DIRECTIONS FOR THIS TASK:
Rewrite the entries from the start up to and including the line with "(x=362, y=47)", putting "GUI assistant" wherever "GUI agent" appears and leaving everything else unchanged.

Raw entries:
begin
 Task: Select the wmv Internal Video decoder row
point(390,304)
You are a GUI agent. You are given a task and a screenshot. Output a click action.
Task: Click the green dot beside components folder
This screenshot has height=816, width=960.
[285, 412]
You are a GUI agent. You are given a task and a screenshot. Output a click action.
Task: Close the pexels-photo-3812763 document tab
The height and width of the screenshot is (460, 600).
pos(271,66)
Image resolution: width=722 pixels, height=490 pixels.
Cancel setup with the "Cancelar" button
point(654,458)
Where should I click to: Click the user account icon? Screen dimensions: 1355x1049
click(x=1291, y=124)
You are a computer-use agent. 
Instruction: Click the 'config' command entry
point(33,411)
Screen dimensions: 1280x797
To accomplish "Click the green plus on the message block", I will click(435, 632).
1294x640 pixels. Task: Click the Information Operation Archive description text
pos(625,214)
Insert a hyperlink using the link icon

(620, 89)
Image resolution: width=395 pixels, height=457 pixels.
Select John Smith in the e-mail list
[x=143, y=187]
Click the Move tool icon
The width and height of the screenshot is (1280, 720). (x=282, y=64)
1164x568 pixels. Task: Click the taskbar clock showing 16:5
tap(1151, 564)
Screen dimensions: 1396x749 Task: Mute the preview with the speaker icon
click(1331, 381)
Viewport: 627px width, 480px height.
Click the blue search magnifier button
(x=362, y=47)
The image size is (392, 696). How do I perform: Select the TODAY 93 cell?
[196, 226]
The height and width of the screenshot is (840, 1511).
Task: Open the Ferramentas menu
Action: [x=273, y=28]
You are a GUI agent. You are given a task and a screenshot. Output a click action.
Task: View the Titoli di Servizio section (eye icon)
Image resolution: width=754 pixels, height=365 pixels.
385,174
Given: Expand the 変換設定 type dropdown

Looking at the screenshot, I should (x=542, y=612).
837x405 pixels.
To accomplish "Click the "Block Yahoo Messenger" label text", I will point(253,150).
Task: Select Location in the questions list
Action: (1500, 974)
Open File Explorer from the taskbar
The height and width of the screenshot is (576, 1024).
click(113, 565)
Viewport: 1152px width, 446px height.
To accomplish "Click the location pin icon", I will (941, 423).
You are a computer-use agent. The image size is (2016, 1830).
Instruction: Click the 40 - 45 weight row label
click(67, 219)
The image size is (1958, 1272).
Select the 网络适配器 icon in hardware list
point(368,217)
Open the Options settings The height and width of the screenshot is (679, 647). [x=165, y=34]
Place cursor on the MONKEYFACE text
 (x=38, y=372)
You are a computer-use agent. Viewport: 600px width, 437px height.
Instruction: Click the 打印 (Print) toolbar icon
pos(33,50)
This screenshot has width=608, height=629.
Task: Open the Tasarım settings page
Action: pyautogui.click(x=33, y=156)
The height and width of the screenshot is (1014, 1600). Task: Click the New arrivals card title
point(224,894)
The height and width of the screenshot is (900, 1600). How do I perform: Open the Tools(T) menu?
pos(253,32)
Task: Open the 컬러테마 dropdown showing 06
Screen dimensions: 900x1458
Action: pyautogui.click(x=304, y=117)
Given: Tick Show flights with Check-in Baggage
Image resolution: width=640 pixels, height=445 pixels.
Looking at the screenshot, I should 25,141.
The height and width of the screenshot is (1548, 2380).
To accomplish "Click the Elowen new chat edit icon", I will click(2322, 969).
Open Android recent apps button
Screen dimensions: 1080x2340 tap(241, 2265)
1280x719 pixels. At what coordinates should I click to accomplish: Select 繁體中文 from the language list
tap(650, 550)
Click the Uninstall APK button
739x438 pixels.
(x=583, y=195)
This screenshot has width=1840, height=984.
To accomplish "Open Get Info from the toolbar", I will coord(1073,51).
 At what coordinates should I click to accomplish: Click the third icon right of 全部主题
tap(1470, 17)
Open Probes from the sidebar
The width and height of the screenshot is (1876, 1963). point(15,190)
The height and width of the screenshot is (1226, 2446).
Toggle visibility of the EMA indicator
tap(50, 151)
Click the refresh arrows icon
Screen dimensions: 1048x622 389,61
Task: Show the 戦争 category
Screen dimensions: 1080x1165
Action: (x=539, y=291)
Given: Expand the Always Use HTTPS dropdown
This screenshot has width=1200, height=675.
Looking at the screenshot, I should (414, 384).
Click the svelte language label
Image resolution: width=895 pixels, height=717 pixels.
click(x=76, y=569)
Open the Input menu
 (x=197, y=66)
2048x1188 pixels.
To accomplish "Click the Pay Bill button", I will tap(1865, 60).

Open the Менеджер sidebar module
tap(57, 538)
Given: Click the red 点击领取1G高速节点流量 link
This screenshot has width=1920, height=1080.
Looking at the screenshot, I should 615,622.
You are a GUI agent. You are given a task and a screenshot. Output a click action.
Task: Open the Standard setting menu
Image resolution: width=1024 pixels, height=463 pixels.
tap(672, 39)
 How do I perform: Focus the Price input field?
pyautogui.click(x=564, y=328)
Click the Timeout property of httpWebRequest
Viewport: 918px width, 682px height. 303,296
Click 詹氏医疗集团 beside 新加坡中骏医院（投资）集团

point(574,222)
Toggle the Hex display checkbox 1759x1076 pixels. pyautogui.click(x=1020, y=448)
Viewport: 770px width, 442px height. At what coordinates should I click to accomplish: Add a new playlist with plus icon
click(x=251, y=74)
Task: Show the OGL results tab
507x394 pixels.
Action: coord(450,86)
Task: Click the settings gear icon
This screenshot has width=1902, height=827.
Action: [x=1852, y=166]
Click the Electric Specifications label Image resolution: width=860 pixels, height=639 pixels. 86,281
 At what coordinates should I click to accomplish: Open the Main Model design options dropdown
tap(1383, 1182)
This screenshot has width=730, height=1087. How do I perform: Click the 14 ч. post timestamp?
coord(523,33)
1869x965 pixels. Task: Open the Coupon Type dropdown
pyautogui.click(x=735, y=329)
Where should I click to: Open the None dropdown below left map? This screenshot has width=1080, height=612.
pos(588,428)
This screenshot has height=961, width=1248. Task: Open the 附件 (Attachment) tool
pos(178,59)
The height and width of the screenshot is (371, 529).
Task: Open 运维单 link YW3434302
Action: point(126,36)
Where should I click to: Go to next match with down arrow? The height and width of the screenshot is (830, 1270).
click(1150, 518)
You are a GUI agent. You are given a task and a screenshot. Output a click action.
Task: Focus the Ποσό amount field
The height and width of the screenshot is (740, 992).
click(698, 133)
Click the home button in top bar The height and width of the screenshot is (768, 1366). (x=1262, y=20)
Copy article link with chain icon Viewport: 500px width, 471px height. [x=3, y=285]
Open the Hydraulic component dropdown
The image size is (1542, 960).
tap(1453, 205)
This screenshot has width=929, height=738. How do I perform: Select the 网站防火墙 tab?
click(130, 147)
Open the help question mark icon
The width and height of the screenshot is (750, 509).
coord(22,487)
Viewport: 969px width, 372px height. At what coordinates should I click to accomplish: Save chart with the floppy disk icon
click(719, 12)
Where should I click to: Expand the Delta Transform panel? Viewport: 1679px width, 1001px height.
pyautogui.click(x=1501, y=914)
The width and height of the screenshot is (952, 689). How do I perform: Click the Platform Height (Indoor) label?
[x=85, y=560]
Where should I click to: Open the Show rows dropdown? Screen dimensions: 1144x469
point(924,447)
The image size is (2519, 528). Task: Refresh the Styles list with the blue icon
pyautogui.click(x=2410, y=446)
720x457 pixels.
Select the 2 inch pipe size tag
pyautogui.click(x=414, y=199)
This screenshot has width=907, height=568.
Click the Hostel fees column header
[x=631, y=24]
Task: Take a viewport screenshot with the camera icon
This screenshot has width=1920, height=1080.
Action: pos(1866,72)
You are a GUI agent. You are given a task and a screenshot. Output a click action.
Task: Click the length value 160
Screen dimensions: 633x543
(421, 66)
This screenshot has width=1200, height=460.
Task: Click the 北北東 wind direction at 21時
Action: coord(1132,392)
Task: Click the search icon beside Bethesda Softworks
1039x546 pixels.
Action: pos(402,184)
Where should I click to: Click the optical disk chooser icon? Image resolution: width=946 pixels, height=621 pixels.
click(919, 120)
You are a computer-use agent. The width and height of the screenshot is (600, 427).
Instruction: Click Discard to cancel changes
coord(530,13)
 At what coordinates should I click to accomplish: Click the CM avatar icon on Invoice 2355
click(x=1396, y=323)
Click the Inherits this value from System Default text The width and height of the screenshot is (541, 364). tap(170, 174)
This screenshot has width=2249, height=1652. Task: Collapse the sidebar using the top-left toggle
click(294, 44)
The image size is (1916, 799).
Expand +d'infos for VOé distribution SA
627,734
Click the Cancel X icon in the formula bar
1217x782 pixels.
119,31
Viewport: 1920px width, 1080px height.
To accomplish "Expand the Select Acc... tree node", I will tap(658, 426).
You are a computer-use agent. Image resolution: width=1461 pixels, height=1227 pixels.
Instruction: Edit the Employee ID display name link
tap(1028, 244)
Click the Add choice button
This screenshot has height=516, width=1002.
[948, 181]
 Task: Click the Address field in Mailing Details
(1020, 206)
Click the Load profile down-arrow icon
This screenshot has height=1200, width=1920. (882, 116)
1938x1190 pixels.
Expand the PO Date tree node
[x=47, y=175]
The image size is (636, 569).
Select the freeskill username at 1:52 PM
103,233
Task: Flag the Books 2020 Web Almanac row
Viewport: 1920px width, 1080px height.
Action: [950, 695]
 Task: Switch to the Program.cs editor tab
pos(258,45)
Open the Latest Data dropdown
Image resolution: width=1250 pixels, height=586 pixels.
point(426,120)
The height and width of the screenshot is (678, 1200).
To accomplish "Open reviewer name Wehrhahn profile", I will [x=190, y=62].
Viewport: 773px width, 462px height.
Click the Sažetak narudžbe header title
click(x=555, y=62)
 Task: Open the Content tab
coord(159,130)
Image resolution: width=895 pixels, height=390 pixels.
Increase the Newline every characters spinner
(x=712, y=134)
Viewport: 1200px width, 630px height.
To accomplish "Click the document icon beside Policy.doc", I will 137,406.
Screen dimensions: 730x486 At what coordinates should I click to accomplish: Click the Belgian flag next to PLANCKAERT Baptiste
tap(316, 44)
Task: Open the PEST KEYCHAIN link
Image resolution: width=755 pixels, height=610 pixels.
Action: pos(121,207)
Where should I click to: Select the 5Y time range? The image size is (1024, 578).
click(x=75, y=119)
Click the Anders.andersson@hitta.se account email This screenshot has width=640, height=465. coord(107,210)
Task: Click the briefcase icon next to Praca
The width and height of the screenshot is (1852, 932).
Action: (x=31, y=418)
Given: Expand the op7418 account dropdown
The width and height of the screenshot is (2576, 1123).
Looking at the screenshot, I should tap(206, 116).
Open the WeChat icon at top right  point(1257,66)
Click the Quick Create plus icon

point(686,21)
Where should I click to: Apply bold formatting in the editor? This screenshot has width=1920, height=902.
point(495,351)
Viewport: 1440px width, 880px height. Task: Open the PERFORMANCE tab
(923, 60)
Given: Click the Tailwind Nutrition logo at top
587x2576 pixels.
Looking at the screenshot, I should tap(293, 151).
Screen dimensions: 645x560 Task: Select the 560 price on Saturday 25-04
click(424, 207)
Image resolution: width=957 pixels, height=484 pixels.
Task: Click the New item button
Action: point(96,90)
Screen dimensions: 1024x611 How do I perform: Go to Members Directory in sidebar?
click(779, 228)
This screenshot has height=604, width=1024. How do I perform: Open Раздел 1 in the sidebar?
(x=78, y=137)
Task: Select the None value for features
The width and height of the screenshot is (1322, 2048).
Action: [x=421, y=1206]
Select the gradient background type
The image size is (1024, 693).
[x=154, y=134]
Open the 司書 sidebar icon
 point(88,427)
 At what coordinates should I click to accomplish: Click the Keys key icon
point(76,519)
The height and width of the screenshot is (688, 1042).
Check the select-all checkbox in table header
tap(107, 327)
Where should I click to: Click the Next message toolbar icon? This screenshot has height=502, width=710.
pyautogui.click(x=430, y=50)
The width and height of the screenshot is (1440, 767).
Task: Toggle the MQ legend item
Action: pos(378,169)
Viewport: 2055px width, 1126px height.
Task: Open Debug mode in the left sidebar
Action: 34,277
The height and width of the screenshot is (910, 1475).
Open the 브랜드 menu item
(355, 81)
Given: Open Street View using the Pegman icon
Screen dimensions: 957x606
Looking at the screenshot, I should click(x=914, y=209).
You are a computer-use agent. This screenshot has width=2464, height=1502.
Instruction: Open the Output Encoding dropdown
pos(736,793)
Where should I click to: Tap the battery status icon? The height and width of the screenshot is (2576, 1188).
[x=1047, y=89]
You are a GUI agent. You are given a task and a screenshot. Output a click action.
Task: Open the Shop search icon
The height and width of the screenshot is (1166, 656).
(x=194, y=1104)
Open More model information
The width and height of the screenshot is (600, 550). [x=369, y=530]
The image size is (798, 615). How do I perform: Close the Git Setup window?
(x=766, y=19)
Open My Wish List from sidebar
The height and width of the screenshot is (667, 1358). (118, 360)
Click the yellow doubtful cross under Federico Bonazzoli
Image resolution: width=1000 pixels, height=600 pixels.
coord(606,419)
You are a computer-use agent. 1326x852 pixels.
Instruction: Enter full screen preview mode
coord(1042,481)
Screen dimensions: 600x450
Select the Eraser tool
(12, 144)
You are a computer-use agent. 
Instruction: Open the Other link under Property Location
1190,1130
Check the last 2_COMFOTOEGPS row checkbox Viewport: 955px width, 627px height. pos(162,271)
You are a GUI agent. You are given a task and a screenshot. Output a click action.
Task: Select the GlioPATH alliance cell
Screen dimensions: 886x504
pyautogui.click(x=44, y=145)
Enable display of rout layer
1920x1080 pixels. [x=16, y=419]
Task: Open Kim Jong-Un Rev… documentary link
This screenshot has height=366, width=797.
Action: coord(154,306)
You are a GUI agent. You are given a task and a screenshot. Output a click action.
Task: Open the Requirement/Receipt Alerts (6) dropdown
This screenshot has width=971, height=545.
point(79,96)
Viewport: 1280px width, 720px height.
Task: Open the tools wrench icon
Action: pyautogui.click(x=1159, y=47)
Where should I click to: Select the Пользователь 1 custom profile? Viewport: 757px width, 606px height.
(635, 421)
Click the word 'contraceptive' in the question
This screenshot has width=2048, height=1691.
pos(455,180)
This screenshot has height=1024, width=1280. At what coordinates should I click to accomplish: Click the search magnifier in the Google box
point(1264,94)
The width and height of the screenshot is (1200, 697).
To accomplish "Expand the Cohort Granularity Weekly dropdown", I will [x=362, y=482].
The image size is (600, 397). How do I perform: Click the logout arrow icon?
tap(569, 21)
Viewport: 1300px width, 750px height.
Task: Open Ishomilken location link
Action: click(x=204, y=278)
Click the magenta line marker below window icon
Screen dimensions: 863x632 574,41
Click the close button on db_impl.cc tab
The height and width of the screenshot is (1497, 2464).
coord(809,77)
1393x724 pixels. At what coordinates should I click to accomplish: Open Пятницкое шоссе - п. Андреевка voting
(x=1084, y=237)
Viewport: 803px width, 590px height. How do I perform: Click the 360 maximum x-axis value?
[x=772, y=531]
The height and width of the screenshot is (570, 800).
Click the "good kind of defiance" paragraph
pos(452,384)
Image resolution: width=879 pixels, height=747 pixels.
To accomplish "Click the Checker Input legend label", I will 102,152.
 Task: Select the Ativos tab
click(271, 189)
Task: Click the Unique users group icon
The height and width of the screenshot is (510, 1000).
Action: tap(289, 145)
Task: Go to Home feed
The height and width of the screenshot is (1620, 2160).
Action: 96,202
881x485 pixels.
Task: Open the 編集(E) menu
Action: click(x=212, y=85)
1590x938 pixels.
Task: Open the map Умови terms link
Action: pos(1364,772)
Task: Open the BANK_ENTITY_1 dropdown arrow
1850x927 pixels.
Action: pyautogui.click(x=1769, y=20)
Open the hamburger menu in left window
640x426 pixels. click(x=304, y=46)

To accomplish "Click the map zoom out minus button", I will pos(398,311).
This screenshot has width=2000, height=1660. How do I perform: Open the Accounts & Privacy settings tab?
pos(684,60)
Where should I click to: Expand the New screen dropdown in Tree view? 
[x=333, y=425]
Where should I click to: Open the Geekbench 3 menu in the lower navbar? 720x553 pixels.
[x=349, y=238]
end
SOLUTION FOR THIS EXERCISE:
 Task: Select the wmv Internal Video decoder row
point(390,304)
You are a GUI assistant. You are given a task and a screenshot. Output a click action.
Task: Click the green dot beside components folder
This screenshot has height=816, width=960.
[285, 412]
You are a GUI assistant. You are given a task and a screenshot. Output a click action.
Task: Close the pexels-photo-3812763 document tab
The height and width of the screenshot is (460, 600).
pos(271,66)
Image resolution: width=722 pixels, height=490 pixels.
Cancel setup with the "Cancelar" button
point(654,458)
Where should I click to: Click the user account icon? Screen dimensions: 1355x1049
click(x=1291, y=124)
You are a computer-use agent. 
Instruction: Click the 'config' command entry
point(33,411)
Screen dimensions: 1280x797
To accomplish "Click the green plus on the message block", I will click(435, 632).
1294x640 pixels. Task: Click the Information Operation Archive description text
pos(625,214)
Insert a hyperlink using the link icon

(620, 89)
Image resolution: width=395 pixels, height=457 pixels.
Select John Smith in the e-mail list
[x=143, y=187]
Click the Move tool icon
The width and height of the screenshot is (1280, 720). (x=282, y=64)
1164x568 pixels. Task: Click the taskbar clock showing 16:5
tap(1151, 564)
Screen dimensions: 1396x749 Task: Mute the preview with the speaker icon
click(1331, 381)
Viewport: 627px width, 480px height.
Click the blue search magnifier button
(x=362, y=47)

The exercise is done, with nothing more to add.